▶ _What you are asked to do_
Go through the material below and return each line with the string "avatar" in it.

▶ _Excerpted data_
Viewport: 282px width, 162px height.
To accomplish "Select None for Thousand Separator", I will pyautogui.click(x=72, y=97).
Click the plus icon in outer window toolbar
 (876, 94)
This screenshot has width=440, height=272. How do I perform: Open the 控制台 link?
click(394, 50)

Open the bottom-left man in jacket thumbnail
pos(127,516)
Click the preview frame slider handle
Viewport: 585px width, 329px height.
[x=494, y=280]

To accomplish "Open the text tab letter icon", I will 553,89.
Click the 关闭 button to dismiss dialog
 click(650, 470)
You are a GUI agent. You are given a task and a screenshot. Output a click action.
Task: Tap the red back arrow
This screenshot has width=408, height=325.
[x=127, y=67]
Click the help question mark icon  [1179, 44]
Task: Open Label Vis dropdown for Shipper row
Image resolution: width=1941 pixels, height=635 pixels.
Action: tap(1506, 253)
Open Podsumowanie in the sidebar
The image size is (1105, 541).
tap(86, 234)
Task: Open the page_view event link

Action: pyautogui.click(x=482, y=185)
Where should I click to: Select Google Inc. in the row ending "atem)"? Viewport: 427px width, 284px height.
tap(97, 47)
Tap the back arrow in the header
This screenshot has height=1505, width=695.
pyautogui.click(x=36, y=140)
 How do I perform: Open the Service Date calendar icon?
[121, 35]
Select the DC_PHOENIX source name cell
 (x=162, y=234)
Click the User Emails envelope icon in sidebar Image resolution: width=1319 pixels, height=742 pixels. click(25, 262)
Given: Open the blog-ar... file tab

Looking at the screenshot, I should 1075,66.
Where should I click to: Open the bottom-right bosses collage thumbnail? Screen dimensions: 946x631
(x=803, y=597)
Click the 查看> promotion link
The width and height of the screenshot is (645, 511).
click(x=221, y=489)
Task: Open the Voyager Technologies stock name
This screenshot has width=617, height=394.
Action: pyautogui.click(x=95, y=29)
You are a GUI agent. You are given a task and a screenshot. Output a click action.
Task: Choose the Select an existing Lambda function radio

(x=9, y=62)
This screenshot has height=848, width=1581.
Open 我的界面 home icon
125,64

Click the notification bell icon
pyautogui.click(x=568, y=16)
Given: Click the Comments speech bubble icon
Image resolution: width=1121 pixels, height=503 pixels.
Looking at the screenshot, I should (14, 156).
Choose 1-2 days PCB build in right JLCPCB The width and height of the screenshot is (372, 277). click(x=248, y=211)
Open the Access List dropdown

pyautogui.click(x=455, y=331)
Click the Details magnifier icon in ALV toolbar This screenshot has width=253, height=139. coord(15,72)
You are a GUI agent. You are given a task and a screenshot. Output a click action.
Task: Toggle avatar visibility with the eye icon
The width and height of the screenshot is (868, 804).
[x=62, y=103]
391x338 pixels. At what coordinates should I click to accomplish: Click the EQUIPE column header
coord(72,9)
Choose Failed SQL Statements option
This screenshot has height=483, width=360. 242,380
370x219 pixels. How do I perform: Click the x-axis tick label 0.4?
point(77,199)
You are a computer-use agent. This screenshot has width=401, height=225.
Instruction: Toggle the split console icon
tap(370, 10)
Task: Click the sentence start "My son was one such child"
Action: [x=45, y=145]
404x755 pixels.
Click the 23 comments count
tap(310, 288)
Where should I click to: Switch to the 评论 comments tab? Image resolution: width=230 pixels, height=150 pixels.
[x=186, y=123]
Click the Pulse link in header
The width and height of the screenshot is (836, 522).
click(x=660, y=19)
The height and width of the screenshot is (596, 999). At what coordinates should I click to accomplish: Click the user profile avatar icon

▶ _Your solution_
Task: Toggle avatar visibility with the eye icon
The height and width of the screenshot is (596, 999). At what coordinates should I click to accomplish: Click the user profile avatar icon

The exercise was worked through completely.